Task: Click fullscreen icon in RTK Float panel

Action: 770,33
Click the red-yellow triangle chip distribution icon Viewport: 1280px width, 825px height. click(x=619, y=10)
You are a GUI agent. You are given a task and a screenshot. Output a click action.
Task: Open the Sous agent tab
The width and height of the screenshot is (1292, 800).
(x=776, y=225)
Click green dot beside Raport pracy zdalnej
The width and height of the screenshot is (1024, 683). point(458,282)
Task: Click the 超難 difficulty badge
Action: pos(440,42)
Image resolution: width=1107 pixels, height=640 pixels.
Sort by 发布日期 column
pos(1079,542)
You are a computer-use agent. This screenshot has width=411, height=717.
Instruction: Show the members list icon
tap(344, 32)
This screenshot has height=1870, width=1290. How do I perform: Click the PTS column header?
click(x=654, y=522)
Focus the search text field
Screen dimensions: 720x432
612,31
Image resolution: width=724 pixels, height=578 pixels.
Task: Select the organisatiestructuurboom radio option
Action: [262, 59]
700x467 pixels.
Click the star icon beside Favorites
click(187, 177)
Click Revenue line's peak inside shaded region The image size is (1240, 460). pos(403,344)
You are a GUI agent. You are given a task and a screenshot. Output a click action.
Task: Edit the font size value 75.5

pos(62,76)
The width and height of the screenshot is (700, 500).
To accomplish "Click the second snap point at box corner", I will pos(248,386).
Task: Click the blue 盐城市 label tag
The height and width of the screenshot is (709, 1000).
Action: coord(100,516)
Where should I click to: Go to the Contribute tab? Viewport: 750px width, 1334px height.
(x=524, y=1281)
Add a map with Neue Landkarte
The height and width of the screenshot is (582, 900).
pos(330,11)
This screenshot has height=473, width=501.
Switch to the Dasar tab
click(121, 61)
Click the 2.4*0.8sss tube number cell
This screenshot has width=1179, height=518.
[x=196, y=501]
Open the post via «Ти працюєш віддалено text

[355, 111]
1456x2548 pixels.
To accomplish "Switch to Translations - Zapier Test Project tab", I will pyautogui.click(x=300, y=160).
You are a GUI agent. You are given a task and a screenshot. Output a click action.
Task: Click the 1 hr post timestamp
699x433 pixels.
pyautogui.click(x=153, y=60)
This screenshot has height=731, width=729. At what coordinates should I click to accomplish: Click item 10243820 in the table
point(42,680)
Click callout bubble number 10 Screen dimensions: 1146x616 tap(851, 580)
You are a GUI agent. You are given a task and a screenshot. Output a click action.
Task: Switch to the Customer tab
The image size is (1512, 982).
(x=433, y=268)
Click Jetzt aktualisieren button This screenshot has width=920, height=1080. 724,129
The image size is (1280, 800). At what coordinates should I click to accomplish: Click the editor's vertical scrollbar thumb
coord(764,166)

━━━━━━━━━━

(Task requirements):
The records above are to be printed in full, exactly as they appear.

(Response):
Task: Click fullscreen icon in RTK Float panel

Action: 770,33
Click the red-yellow triangle chip distribution icon Viewport: 1280px width, 825px height. click(x=619, y=10)
You are a GUI agent. You are given a task and a screenshot. Output a click action.
Task: Open the Sous agent tab
The width and height of the screenshot is (1292, 800).
(x=776, y=225)
Click green dot beside Raport pracy zdalnej
The width and height of the screenshot is (1024, 683). point(458,282)
Task: Click the 超難 difficulty badge
Action: pos(440,42)
Image resolution: width=1107 pixels, height=640 pixels.
Sort by 发布日期 column
pos(1079,542)
You are a computer-use agent. This screenshot has width=411, height=717.
Instruction: Show the members list icon
tap(344, 32)
This screenshot has height=1870, width=1290. How do I perform: Click the PTS column header?
click(x=654, y=522)
Focus the search text field
Screen dimensions: 720x432
612,31
Image resolution: width=724 pixels, height=578 pixels.
Task: Select the organisatiestructuurboom radio option
Action: [262, 59]
700x467 pixels.
Click the star icon beside Favorites
click(187, 177)
Click Revenue line's peak inside shaded region The image size is (1240, 460). pos(403,344)
You are a GUI agent. You are given a task and a screenshot. Output a click action.
Task: Edit the font size value 75.5

pos(62,76)
The width and height of the screenshot is (700, 500).
To accomplish "Click the second snap point at box corner", I will pos(248,386).
Task: Click the blue 盐城市 label tag
The height and width of the screenshot is (709, 1000).
Action: coord(100,516)
Where should I click to: Go to the Contribute tab? Viewport: 750px width, 1334px height.
(x=524, y=1281)
Add a map with Neue Landkarte
The height and width of the screenshot is (582, 900).
pos(330,11)
This screenshot has height=473, width=501.
Switch to the Dasar tab
click(121, 61)
Click the 2.4*0.8sss tube number cell
This screenshot has width=1179, height=518.
[x=196, y=501]
Open the post via «Ти працюєш віддалено text

[355, 111]
1456x2548 pixels.
To accomplish "Switch to Translations - Zapier Test Project tab", I will pyautogui.click(x=300, y=160).
You are a GUI agent. You are given a task and a screenshot. Output a click action.
Task: Click the 1 hr post timestamp
699x433 pixels.
pyautogui.click(x=153, y=60)
This screenshot has height=731, width=729. At what coordinates should I click to accomplish: Click item 10243820 in the table
point(42,680)
Click callout bubble number 10 Screen dimensions: 1146x616 tap(851, 580)
You are a GUI agent. You are given a task and a screenshot. Output a click action.
Task: Switch to the Customer tab
The image size is (1512, 982).
(x=433, y=268)
Click Jetzt aktualisieren button This screenshot has width=920, height=1080. 724,129
The image size is (1280, 800). At what coordinates should I click to accomplish: Click the editor's vertical scrollbar thumb
coord(764,166)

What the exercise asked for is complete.